Prerequisites.
Elementary group theory (groups, homomorphisms, group actions, etc.; see, e.g., Part I of Dummit and Foote’s “Abstract algebra”, or sections 1-5 of lecture notes for Algebra I by Peter
Stevenhagen (in Dutch), https://websites.math.leidenuniv.nl/algebra/algebra1.pdf). Elementary point-set topology (see, e.g., Chapters I-III of Gamelin’s “Introduction to topology”,
or “Topology” by Munkres). The basics of homotopy theory, covering spaces, and fundamental groups will be briefly reviewed during the course, though prior knowledge is strongly
recommended.

Aim of the course

We will explore various connections between two branches of mathematics: dynamical systems and group theory. The former studies the evolution of complex and chaotic systems, while the latter often focuses on groups of symmetries of certain (geometric or combinatorial) structures. We will discuss how interesting groups of symmetries may be naturally associated with many chaotic dynamical systems. This connection makes it possible to answer some longstanding open questions in group theory, as well as in theory of dynamical systems. An extra emphasis will be put on the algorithmic aspects.

The first part of the course will focus on combinatorial and geometric group theory. In the second part of the course, we will discuss self-similar groups and how they naturally appear in the dynamics of rational maps.

Topics

Here is a tentative list of topics (The exact selection of topics is to be determined based on students' backgrounds and interests). Combinatorial group theory (Cayley graphs, Nielsen method, HNN extensions, graphs of groups) Groups acting on trees (limit spaces, Grigorchuk’s groups, Basilica group, growth and amenability) Dynamics of rational maps (Julia sets, symbolic dynamics, iterated monodromy groups).

Rules about Homework/Exam.

During the course, the students will complete four sets of hand-in assignments (homework). One lowest or missing grade for homework will be dropped when computing the final grade. In addition, each student will make a presentation on one topic from a list suggested by the lecturers. At the end of the semester, there will be a written exam. The final grade for the course is determined by the average homework grade (30%), the grade for the presentation (15%), and the grade for a written (or retake) exam (55%). To pass the course, the grade for the written (or retake) exam must be 5.0 or higher, regardless of your grade for the homework assignments and the presentation.


Lecture Notes/Literature
Mode of instruction. Weekly lectures and tutorials: 2x45 min lectures and 45 min tutorial per week. Assessed homework, assessed presentations, written exam.

Literature.

  • Roger C. Lyndon and Paul E. Schupp, Combinatorial Group Theory. Springer-Verlag, Berlin, Heidelberg, New York, 1977.
  • Clara Löh. Geometric group theory. Springer International Publishing AG, 2017.
  • Volodymyr Nekrashevych, Iterated monodromy groups, London Mathematical Society Lecture Note Series, vol. 1, pp. 41–93, 2011.
  • Volodymyr Nekrashevych. Self-similar groups. No. 117. American Mathematical Society, 2005.

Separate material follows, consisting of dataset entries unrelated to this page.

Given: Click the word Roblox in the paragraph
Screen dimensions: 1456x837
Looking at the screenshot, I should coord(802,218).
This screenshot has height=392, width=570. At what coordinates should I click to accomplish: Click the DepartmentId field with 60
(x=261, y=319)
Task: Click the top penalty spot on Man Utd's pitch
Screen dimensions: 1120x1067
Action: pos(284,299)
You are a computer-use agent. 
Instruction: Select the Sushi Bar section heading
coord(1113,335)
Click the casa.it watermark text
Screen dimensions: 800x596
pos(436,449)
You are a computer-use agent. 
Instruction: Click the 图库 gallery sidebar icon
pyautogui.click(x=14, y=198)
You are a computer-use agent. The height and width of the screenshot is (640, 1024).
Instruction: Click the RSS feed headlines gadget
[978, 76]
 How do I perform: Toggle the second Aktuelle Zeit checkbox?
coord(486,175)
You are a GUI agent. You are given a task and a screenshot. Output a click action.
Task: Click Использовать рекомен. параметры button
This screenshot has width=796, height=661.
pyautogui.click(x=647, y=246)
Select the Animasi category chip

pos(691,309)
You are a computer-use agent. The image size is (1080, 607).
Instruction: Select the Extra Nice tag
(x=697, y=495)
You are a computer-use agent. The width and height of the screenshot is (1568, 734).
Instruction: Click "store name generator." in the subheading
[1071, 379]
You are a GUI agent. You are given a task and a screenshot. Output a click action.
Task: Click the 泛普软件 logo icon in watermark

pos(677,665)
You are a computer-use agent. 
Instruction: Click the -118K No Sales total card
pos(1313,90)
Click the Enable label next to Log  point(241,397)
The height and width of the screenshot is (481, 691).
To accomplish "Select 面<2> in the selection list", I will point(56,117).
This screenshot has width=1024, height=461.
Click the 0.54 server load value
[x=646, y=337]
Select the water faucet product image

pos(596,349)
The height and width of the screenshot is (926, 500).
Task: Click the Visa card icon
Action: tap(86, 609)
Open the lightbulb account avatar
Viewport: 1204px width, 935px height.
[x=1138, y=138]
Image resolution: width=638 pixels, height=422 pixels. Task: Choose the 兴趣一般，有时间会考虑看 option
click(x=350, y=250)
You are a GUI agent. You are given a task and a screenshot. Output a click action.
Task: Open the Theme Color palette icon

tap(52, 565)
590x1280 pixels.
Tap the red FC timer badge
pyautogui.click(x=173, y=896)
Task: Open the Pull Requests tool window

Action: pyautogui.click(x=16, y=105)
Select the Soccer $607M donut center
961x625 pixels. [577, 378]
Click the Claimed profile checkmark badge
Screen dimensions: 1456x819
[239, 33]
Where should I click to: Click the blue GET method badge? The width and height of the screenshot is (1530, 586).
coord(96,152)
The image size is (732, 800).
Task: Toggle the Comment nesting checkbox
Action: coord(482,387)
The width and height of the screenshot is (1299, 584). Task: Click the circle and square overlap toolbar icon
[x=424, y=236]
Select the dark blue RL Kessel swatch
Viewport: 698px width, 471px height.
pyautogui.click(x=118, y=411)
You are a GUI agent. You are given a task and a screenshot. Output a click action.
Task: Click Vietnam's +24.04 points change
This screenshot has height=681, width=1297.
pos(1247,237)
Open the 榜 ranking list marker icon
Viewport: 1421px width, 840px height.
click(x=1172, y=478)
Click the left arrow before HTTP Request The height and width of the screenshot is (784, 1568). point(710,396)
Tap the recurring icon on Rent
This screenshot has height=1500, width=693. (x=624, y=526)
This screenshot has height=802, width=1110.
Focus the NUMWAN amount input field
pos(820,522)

The first two books are available via your university's subscription to SpringerLink. The electronic versions of the other references are also available online. In addition to these texts, relevant research papers will be used in the preparation of the student presentations. The list of papers will be communicated to students once the list of presentation topics is fixed.

Teaching Assistant. Dean Wardell , PhD student, Leiden University.